BAB 4
"Kalian gak bisa ancem kita kaya gini!" sergah Viana tak terima. Tatapannya menatap marah pada Arthur dan juga Daniel.
"Kenapa engga terima? Yang kita lakuin ini untuk kebaikan kalian juga!" balas Arthur dengan tenang.
"Kebaikan kaya gimana? Kita juga punya hak untuk nolak keputusan kalian ini!" Viana tidak mengerti jalan pikiran Daniel dan juga Arthur.
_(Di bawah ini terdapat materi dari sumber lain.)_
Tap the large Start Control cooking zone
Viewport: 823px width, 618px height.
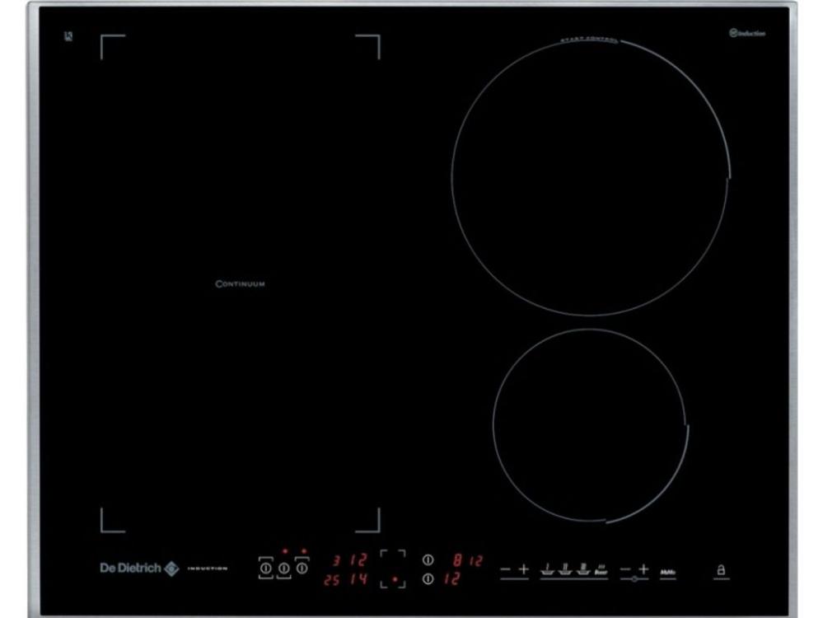tap(591, 177)
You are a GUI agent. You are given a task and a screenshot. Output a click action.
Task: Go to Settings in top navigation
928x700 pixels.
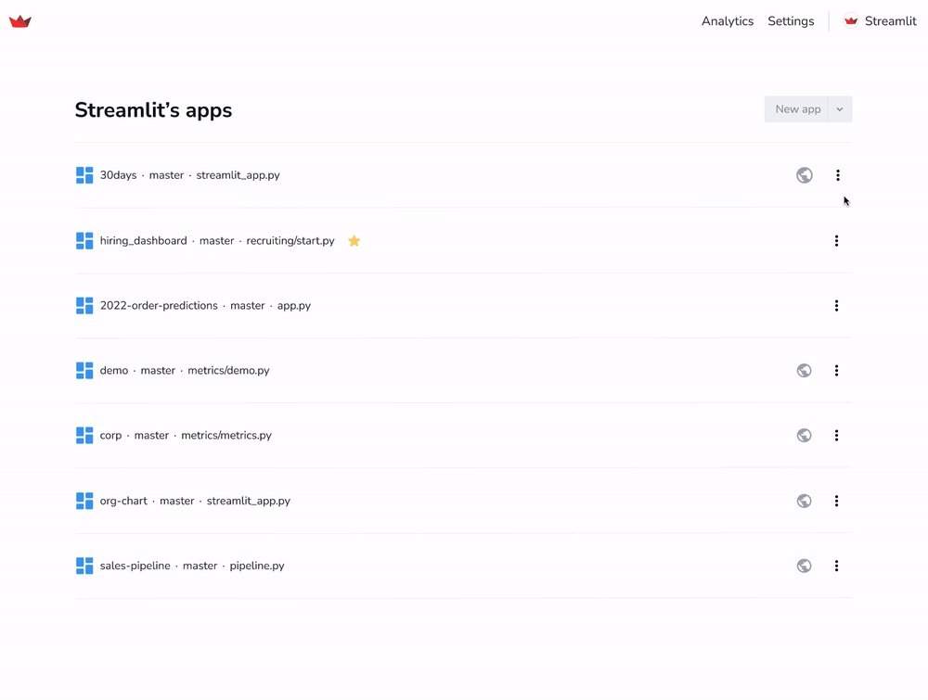pos(791,21)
Keduanya tidak pernah mengerti tentang perasaan anak mereka sendiri.
Apakah semua keluarga kelas atas seperti ini? Jika, iya kenapa dirinya yang masih SMA sudah dipaksa menerima perjodohan konyol ini. Viana tidak ingin terikat dengan lelaki yang tidak dia kenali sama sekali. Terlebih ini Sagara, lelaki yang terkenal bringas ketika memimpin tawuran.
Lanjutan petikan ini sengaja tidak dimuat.